## [What to work on]
The lines to reproduce from the material below are those from the one containing "Azimle ..... Duvarı Deler!!! (148, 1743)" through the one containing "Screenshot is 1512x2435.", both included; write them out exactly and add nothing.

## [Source data]
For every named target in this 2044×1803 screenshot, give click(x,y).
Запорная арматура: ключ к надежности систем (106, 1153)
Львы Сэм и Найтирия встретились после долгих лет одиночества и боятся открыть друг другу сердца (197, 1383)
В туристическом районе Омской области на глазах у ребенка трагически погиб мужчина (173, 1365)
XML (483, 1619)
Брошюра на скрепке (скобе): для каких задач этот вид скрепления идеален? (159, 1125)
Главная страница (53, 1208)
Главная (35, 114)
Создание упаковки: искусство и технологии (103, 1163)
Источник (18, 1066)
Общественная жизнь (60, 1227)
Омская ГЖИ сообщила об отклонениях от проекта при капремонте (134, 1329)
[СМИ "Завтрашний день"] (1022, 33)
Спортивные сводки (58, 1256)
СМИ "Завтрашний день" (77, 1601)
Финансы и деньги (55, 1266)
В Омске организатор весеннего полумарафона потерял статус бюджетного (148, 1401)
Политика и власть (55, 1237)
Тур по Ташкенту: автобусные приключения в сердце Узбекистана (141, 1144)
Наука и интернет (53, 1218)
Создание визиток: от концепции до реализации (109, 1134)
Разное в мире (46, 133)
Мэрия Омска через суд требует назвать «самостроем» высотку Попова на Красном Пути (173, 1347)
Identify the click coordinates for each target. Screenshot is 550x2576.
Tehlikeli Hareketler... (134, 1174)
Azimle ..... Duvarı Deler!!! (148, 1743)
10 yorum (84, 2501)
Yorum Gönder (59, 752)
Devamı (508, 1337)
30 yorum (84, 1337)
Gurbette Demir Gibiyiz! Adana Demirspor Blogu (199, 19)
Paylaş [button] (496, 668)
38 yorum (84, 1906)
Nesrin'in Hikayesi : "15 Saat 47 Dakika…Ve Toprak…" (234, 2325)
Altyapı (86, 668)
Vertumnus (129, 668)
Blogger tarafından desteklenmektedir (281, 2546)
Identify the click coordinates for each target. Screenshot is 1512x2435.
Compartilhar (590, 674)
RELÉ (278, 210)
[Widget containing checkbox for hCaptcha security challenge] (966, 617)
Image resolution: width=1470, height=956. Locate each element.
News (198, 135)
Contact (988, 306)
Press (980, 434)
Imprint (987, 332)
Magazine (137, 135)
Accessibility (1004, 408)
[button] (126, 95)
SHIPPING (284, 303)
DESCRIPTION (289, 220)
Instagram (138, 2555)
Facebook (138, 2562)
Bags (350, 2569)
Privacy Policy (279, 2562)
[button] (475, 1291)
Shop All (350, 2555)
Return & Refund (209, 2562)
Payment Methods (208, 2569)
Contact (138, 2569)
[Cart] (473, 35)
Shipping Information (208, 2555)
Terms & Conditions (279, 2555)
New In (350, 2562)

## [Exercise result]
Azimle ..... Duvarı Deler!!! (148, 1743)
10 yorum (84, 2501)
Yorum Gönder (59, 752)
Devamı (508, 1337)
30 yorum (84, 1337)
Gurbette Demir Gibiyiz! Adana Demirspor Blogu (199, 19)
Paylaş [button] (496, 668)
38 yorum (84, 1906)
Nesrin'in Hikayesi : "15 Saat 47 Dakika…Ve Toprak…" (234, 2325)
Altyapı (86, 668)
Vertumnus (129, 668)
Blogger tarafından desteklenmektedir (281, 2546)
Identify the click coordinates for each target. Screenshot is 1512x2435.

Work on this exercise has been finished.